It’s approaching the crucial time of the year for Oxbridge applicants once more. The interviews – the distinguishing feature of the Oxford and Cambridge admissions process – are now just a few weeks away. In an effort to dispel some of the myths that surround this process, Oxford has released some of its past interview questions, accompanied by tips on what their admissions tutors would be looking for in candidates’ responses.

A theme that emerges is that many questions are relatively open-ended. In most cases there is no ‘right’ answer, in the strictest sense. Instead, the purpose of the questions is to start a discussion. One History question that has been asked is “How much of the past can you count?” Stephen Tuck (of Pembroke College) emphasises that this is supposed to raise numerous different issues relating to evidence, such as its availability from different periods of time, whether it is sufficient where available, and whether estimates can readily made where it is not.

Biologists have been asked why some habitats support higher biodiversity than others. Again, there is no single answer the interviewer will be looking for. Instead, what is important is that they get to see how the applicant actually thinks. For example, rather than just pointing out that the relevance of temperature, the strongest candidates may look to explain why this might be the case.

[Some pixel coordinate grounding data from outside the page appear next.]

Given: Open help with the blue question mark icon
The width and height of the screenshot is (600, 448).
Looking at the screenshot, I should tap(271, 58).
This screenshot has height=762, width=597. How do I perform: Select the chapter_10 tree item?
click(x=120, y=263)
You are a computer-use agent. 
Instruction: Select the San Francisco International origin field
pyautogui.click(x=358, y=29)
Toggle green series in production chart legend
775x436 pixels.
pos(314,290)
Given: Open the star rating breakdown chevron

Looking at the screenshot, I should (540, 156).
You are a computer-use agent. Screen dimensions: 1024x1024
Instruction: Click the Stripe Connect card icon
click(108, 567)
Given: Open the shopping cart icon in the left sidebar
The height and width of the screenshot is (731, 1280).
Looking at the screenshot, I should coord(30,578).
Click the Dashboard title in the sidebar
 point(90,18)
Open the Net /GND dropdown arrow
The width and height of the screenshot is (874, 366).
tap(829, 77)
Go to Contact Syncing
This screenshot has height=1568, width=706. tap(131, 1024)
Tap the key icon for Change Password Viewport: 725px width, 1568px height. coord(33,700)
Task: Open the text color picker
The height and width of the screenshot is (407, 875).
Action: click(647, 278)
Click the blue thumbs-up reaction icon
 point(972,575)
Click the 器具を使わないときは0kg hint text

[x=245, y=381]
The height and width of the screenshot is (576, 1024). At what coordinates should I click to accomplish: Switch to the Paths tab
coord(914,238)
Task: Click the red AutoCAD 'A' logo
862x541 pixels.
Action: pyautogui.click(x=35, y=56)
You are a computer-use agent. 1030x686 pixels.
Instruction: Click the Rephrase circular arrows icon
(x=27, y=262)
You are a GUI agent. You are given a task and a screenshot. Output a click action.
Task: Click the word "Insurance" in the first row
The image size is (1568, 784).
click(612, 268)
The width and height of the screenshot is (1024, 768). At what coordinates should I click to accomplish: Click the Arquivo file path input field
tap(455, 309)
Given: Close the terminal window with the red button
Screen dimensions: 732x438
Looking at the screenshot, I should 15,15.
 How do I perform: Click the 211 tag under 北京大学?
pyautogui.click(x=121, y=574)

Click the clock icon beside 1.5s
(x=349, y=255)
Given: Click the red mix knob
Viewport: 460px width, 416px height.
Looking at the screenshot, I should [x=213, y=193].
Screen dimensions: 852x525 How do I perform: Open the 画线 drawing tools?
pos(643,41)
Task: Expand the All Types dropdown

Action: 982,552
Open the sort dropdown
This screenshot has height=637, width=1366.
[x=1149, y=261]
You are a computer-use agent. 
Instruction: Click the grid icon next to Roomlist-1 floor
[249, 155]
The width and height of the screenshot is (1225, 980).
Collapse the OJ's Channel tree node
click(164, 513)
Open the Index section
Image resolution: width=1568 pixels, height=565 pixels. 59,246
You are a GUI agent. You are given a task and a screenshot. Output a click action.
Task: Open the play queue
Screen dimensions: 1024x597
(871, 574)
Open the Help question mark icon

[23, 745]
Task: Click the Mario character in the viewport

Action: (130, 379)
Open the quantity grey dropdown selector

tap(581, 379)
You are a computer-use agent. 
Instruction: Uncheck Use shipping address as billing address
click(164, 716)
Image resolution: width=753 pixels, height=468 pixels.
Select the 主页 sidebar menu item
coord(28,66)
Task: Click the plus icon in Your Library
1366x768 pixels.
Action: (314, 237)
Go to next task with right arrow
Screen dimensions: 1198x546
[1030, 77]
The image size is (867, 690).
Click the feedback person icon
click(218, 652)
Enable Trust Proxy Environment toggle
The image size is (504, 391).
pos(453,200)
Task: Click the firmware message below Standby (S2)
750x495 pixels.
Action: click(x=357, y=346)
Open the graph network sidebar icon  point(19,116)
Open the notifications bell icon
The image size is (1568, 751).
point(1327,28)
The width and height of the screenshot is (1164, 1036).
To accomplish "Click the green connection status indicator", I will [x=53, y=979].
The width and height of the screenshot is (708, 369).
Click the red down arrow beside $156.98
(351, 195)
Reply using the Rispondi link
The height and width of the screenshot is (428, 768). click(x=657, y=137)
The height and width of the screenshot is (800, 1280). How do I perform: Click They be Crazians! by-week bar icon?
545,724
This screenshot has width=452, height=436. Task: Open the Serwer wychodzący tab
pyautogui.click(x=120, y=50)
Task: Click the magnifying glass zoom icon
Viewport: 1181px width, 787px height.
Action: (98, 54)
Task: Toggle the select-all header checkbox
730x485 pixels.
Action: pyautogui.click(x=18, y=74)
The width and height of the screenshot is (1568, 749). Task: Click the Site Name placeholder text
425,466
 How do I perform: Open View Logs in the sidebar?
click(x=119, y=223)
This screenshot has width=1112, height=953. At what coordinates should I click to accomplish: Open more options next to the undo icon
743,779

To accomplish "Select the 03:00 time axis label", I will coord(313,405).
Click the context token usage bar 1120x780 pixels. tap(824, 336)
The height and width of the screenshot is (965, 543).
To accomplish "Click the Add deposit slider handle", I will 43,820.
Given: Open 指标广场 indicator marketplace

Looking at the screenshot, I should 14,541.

Just occasionally, candidates may be thrown something of a trick question. Art Historians were recently presented with newly created piece of work, and asked if they recognised it. Here there probably is a right answer (‘no’), but the purpose of asking this was really to see how they would approach something previously unseen, and to understand the sorts of issues they raise. This obviously would become something of a challenge for a candidate who had already claimed to be highly familiar with the distinguished piece put in front of them!